Als George um eine Ecke schlitterte, stieß er fast mit Reynolds zusammen.
»Wo ist der Doktor?«, fragte er. »Warum ist er noch nicht da? Sie kann das nicht ohne einen Arzt machen. Opium! Sie braucht Opium!«
»Ich habe Euch gesucht, um Euch mitzuteilen, dass der königliche Hofarzt soeben eingetroffen ist. Ich glaube, er ist jetzt bei Ihrer Majestät.«
George benötigte eineinhalb Sekunden, um diese Information zu verarbeiten, dann drehte er auf dem Absatz um und rannte zurück zu Charlottes Schlafzimmer. Vor dessen Tür jetzt plötzlich mehrere Männer herumlungerten. Großer Gott! Gab es denn gar keine Privatsphäre mehr?
»Eure Majestät«, riefen die Männer im Chor.
George versuchte, sie alle zu begrüßen. »Erzbischof. Premierminister. Lord Bute. Hallo. Danke, dass Sie gekommen sind. Wenn Sie mich jetzt entschuldigen würden.« Er schob sich an ihnen vorbei, um mit dem Arzt zu reden, doch der Erzbischof hielt ihn zurück.
»Eure Majestät«, mahnte Lord Bute. »Ihr wollt doch gewiss nicht ins Entbindungszimmer gehen. Was da drin passiert, ist Frauenangelegenheit.«
»Wir werden hier draußen warten«, verkündete der Erzbischof heiter.
»Gut.« George trommelte nervös mit den Händen gegen seine Beine. »Ja.«
Er lief auf und ab. Er schaute Hilfe suchend zu Reynolds. Lief weiter. Zuckte zusammen, als ein gellender Schrei ertönte.
»Charlotte«, flüsterte er und stürzte auf die Tür zu.
Diesmal war es Reynolds, der ihm eine Hand an den Arm legte, um ihn aufzuhalten. »Das ist ganz normal«, erklärte er mit seiner tiefen, beruhigenden Stimme.
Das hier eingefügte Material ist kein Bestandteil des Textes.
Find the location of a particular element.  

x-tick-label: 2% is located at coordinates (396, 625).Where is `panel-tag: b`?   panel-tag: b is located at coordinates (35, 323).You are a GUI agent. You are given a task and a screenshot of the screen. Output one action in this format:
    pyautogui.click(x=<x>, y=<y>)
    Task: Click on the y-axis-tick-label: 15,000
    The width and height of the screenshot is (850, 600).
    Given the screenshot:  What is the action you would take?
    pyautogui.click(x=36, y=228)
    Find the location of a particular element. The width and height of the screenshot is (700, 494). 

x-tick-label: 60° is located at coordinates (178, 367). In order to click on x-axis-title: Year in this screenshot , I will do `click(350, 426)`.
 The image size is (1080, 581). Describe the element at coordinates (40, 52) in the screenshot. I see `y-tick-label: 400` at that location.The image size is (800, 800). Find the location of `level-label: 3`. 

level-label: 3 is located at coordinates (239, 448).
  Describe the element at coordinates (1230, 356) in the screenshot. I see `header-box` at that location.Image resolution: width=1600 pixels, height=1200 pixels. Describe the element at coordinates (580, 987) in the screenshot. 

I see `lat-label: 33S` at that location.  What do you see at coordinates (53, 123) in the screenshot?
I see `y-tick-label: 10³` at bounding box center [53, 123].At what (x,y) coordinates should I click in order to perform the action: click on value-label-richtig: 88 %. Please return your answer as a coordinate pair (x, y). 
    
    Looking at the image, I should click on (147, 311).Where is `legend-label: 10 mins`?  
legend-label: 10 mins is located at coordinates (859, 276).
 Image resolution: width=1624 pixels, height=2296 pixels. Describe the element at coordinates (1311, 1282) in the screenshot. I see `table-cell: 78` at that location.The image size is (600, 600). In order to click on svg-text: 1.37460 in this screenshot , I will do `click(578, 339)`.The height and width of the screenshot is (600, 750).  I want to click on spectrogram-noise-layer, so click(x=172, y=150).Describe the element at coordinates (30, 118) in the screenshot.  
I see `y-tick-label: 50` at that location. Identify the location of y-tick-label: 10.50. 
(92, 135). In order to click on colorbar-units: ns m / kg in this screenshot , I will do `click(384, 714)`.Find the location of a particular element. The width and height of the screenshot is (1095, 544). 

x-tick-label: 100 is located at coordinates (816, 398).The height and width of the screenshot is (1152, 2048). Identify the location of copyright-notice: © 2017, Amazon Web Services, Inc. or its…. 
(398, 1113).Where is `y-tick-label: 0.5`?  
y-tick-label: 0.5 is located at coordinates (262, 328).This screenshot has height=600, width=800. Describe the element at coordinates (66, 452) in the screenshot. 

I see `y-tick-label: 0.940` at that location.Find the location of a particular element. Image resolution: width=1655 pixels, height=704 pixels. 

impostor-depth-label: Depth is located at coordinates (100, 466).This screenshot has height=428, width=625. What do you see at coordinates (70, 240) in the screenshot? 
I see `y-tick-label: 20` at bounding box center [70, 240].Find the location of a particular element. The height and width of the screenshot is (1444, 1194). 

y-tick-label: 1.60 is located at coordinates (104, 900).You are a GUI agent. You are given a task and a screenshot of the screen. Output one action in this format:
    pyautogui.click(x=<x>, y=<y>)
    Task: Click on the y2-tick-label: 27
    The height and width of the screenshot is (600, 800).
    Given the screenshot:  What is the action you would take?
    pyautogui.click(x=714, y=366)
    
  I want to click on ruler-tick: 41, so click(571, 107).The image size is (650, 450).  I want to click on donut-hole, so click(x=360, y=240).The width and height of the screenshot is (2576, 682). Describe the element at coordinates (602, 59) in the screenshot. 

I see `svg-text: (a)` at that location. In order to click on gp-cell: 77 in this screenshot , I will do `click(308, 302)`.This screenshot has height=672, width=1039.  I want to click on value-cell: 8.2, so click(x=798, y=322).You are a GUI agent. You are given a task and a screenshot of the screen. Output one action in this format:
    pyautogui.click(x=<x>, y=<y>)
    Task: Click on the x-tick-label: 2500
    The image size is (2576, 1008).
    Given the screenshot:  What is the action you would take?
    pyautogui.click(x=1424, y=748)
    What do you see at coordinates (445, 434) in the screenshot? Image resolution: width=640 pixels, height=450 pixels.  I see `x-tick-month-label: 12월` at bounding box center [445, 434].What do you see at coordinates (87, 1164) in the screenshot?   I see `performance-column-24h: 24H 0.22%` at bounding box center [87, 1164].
»Und woher wollen Sie das wissen?«
»Äh, ich habe Dinge gehört.«
»Sie haben Dinge gehört«, wiederholte George ungehalten.
»Ich habe zwei Schwestern. Sie haben Kinder.«
»Ach, und Sie waren bei den Geburten dabei, was?« George hatte keine Ahnung, warum er sich Reynolds gegenüber so unleidlich verhielt. Vermutlich musste er einfach irgendwen anfahren, und dafür konnte er schlecht den Erzbischof wählen.
»Nein«, erwiderte Reynolds auf seine unerschütterlich gleichmütige Art. »Aber beide Schwestern sind ausgesprochen redselig, und so wurde ich über jedes noch so kleine Detail informiert.«
Ein weiterer Schrei, wenn auch vielleicht nicht ganz so grell wie der erste.
»Das kann nicht normal sein«, beharrte George.
Reynolds öffnete den Mund, um etwas zu erwidern, doch in diesem Moment wurde die Tür zum Entbindungszimmer geöffnet, und Lady Danbury streckte ihren Kopf heraus.
Sehr zu Georges Überraschung. Wann war sie eingetroffen?
»Eure Majestät«, sagte sie. »Sie fragt nach Ihnen.«
»Er darf da nicht rein«, mischte der Erzbischof sich ein.
Lady Danbury schaute George eindringlich an. »Eure Majestät.«
George wandte sich an den Erzbischof. »Gefällt es Ihnen, der Erzbischof von Canterbury zu sein? Würden Sie gern noch länger der Erzbischof von Canterbury bleiben?«
Indigniert senkte der Erzbischof das Kinn. »Eure Majestät …«
George beugte sich so weit vor, dass er praktisch Nase an Nase mit dem Geistlichen stand. »Glauben Sie, Sie können Erzbischof bleiben, wenn Sie sich dem Oberhaupt der Church of England widersetzen? AUS DEM WEG !«
Die Mundwinkel des Erzbischofs senkten sich so weit, dass er einer misslaunigen Schildkröte glich. Er murmelte etwas Zustimmendes und trat beiseite.
»Hier lang, Eure Majestät.« Lady Danbury führte ihn an Charlottes Bett.
»Mein Liebling!« Er nahm ihre Hand. »Ich bin jetzt hier.«
Sie schenkte ihm das zittrigste aller Lächeln. »Ich will das nicht machen.«
»Zu spät, fürchte ich.« Er lächelte ebenfalls, bemüht, ihr durch gute Laune Kraft zu geben. »Aber ich bin bei dir. Und wenn ich könnte, würde ich die Schmerzen auf mich nehmen.«
»Vielleicht wäre das ja ein neues wissenschaftliches Experiment«, schlug Charlotte vor.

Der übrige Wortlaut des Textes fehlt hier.